Tuesday, June 3, 2008
So I have been absent from blogging, but with all due respect you would not enjoy typing while barfing either :)
Yes, my husband and I got the stomach flu. I rushed off to the chiropractor's last Thursday afternoon after having ate some leftover curry. My stomach was feeling a little off at the appointment but I put it off to having run after eating. Then the appointment started to get realllllllly long in the tooth with the chiro insisting on x-rays, etc. It's no matter as I appreciate him being thorough, only at this family-friendly office baby boy was starting to get restless playing on the floor on his blankie. Not to mention the fact that the tiny exam room was stinking up with this diaper stench. Yes...baby boy did the loudest shit while I was having my appointment. Luckily the chiro laughed it off.

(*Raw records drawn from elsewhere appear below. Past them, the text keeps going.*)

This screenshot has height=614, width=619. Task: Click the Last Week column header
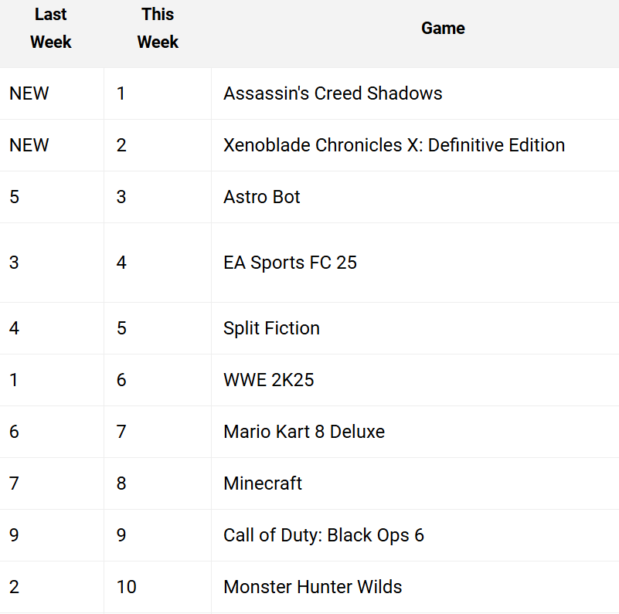[x=51, y=28]
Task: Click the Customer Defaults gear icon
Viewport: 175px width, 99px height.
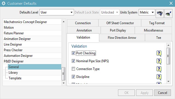Action: [4, 3]
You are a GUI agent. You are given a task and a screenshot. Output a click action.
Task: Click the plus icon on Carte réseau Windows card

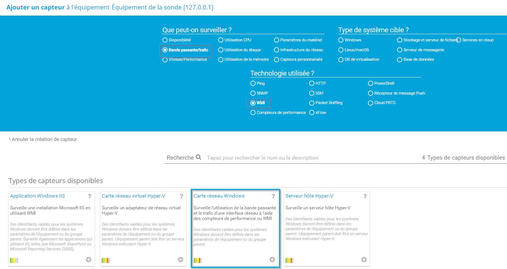click(x=272, y=260)
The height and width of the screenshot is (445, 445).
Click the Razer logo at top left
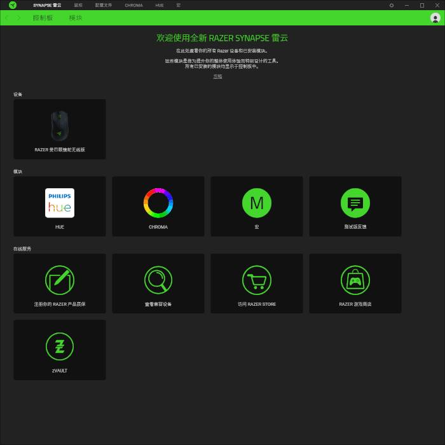point(13,5)
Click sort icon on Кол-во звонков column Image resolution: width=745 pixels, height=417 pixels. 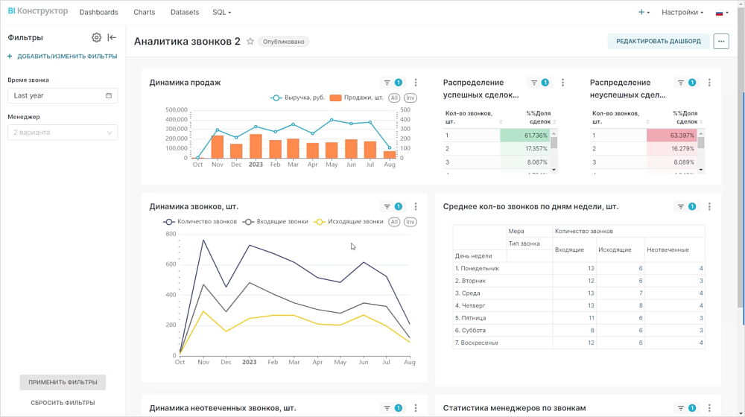click(501, 121)
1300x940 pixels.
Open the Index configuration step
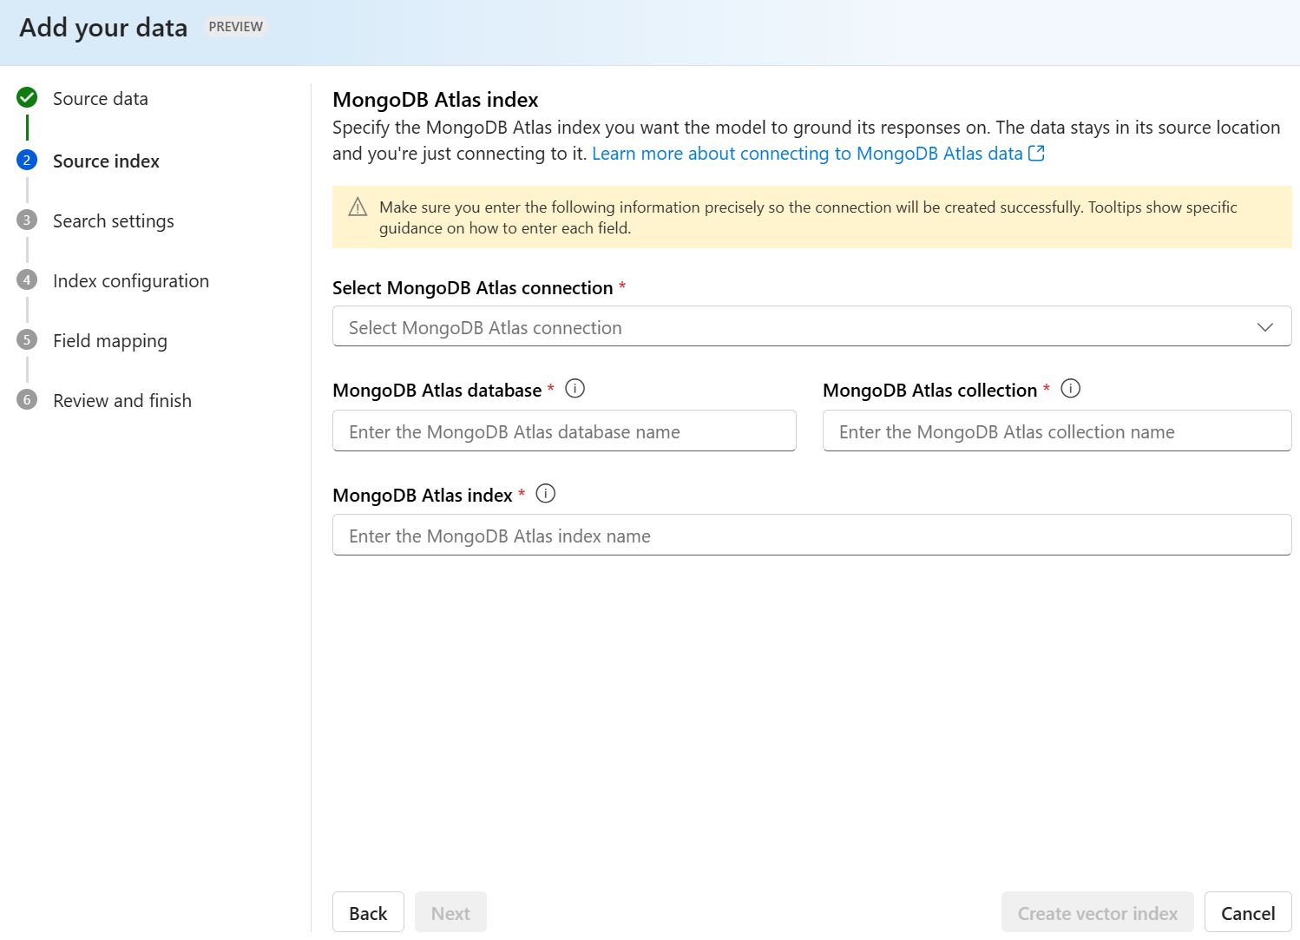point(131,281)
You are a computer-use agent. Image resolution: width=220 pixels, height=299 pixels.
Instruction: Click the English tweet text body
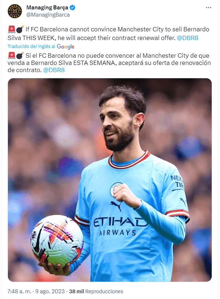(108, 34)
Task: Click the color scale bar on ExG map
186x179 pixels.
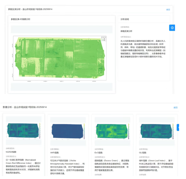Action: tap(128, 131)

But It was hard to laugh when it wafted up and permeated the room...you can't laugh and hold your breath at the same time. Eventually I had to change him and I've enough experience that I asked the chiro to leave the room. It. was. gross. Green and gross. Like nothing I've ever seen before. Foreshadowing? It turned my stomach and then I felt a little more sick, but chalked it up to the diaper. By the time I was getting ready to leave an hour later, baby boy was screaming and I was getting dressed in the room with him when I had a violent urge from below...but nothing came up. COULD YOU IMAGINE? I paid so quickly using baby boy as the unspoken excuse, got out onto the sidewalk and started wheeling baby boy away. I only made it as far as the street corner before curry met pavement. Over and over again. I'd like to think I was discreet about this, but it was a busy intersection at 5 pm. Right beside a bus stop. Oh, I can't even go back there in my mind.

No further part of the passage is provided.